The Centers for Medicare & Medicaid Services (CMS) has received a number of inquiries about the impact of termination of the contingency plan for incoming claims on October 1, 2005, on submission of Medicare Secondary Payer (MSP) claims. The following information is being furnished to clarify the Medicare requirements for submission of compliant MSP claims as required by the Health Insurance Portability and Accountability Act (HIPAA).

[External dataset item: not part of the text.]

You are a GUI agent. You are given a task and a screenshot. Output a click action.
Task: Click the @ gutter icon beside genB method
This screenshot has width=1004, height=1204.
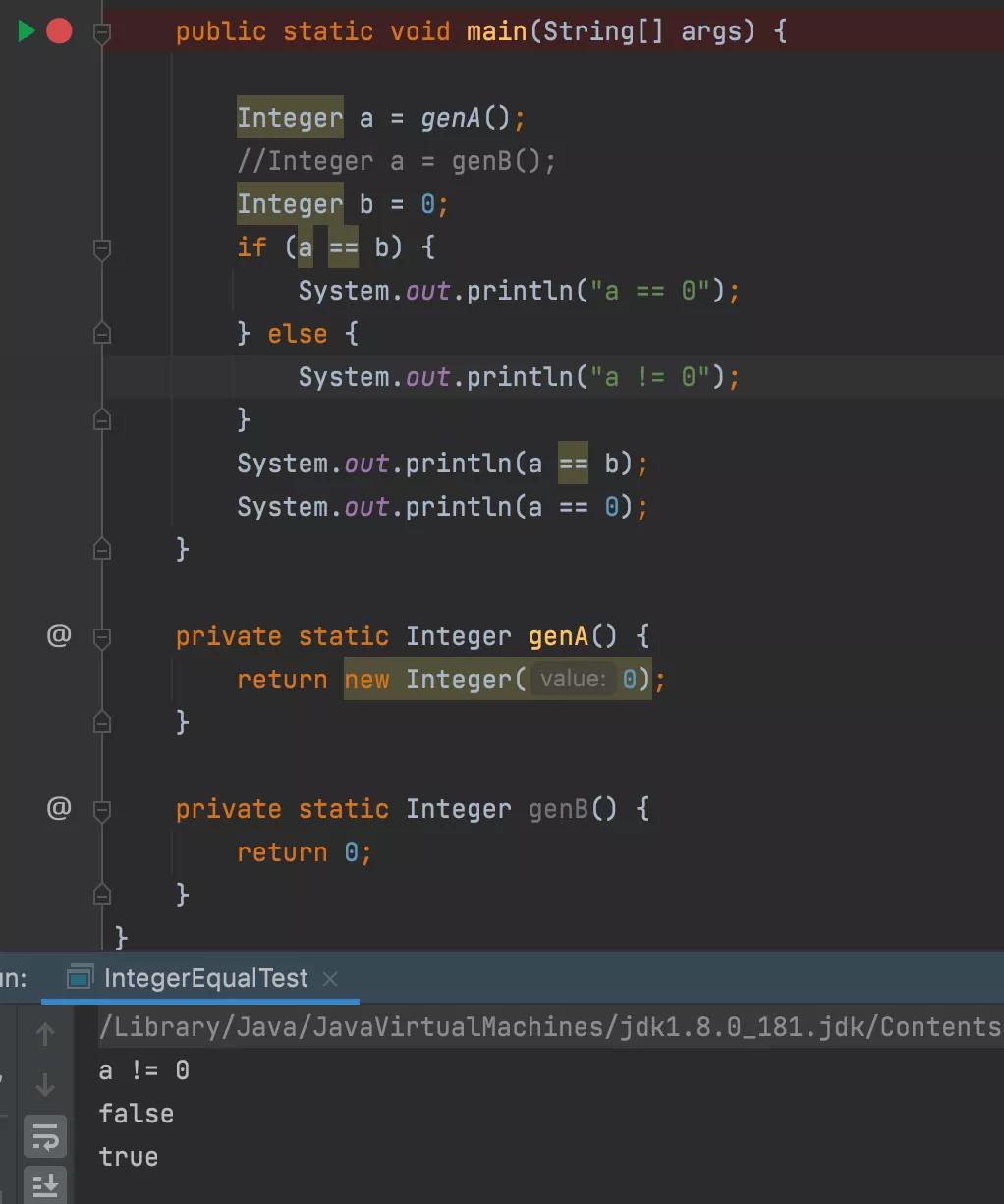59,808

On August 4, 2005, CMS announced that the HIPAA contingency period for claims sent to Medicare would end on October 1, 2005. This termination does not apply to claims that Medicare sends outbound to other payers that have signed a coordination of benefits (COB) trading partner agreement for the transfer of claims by Medicare. It does apply to claims sent to Medicare for secondary payment following processing by a primary payer, however. Therefore, effective October 1, 2005, electronic MSP claims must comply with all X12 837 version 4010A1 implementation guide requirements, and include standard claim adjustment reason (CAS) codes to describe adjustments that a primary payer made during adjudication, or they will be rejected.

CMS is aware of provider concerns that primary payers frequently send paper explanations of benefits or 835 transactions that contain local messages or codes rather than standard CAS codes. HIPAA does not require that standard CAS codes be reported in paper explanations of benefits, and payers that still have an X12 835 HIPAA contingency plan in effect may not yet be able to report standard CAS codes. HIPAA does require health care benefit payers to send providers X12 835 version 4010A1 transactions if requested by providers, and those 835 transactions must contain standard CAS codes by the end of each payer's 835 contingency period.

CMS is working with the HIPAA standards committee that maintains the CAS codes to develop a simplified means to translate non-standard messages and codes into standard CAS codes. We expect this process to be approved and implemented quickly. However, until an alternate solution is approved for use, electronic MSP claims sent to Medicare are required to contain standard CAS codes, along with other loops, segments, and data elements that apply. It is the provider's responsibility to convert local adjustment reason codes or messages into the appropriate standard CAS codes prior to transmission of an 837 version 4010A1 claim to Medicare for secondary payment.